Example of individual player decision

Third, the Games Team wrote thousands of words of dialog for use in the game.  Visual Novels contain some background information that is displayed at key junctures in the story, but the vast majority of interactions take place through dialog as the player engages with individual characters.   The scale of this dialog is magnified by the fact that it has to be written to accommodate multiple different pathways through the game.  For this project, the Games Team wrote over 30,000 words of dialog, a significant challenge that required extensive research in topics as diverse as agriculture, diet, currency, dress style, architecture and funeral ceremonies.

Comments from Ashley Gelato, a member of the Games Design Team

Finally, the Games Team made the decision to develop original artwork rather than using public domain images.  In its final form, the game has 4 chapters with 30 background images and 13 characters. Each of these 13 characters has multiple expressions, creating a total of around 50 individual “sprites” that display varying emotions and postures.  In order to ensure that the artwork was historically grounded, hundreds woodblock prints and other images were collected to serve as reference material.  Even the smallest of artistic decisions required extensive research. 

Over the semester, the Games team dedicated hundreds of hours to the task. The result was impressive: a deep learning experience and a fully functional game, Ako: A Test of Loyalty, that is linked to contemporary scholarship.  By the end of the semester in May 2020, the game was distributed to beta-testers who provided feedback.  In September 2020, it will be used for the first time in a university setting as an educational resource and then released on commercial platforms where it will be available for download at no charge. 
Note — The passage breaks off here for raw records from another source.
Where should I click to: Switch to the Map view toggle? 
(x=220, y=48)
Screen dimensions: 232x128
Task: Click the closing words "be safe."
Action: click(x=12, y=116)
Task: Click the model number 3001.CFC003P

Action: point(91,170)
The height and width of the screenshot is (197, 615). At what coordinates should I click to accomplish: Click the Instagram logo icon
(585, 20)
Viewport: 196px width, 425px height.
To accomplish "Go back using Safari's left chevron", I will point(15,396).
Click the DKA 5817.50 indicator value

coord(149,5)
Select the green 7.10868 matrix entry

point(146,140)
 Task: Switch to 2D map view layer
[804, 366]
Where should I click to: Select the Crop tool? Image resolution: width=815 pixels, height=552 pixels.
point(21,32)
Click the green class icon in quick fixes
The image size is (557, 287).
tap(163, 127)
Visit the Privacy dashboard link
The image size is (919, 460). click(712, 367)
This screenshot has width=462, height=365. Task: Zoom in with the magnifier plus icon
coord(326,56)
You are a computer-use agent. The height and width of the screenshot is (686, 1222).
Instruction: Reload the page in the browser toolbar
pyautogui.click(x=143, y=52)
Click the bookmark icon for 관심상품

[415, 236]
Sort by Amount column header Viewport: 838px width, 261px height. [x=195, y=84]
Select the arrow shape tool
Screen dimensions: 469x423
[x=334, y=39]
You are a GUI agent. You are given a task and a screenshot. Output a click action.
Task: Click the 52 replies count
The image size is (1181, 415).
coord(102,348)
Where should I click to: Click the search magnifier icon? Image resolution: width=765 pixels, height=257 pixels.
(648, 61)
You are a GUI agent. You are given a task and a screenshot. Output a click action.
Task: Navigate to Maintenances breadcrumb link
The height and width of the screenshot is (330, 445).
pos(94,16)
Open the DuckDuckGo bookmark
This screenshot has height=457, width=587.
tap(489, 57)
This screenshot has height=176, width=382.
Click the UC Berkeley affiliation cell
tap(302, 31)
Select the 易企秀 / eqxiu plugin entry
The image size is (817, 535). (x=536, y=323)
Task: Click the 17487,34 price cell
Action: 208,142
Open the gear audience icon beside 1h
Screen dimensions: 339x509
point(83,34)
Screenshot of Ako: A Test of Loyalty

As an educator, it was remarkable to watch a group of students start from zero and build up an immersive historical experience over the course of a semester. Such experiments show how video games can be viewed as something more than just a distraction separated from the core study of history. Instead, used properly, video games can provide a highly effective vehicle for learning about the past. At UT, the experiment was so successful that it led directly to the creation of Epoch: History Games Initiative, which aims to develop a pipeline of historical games over the coming years.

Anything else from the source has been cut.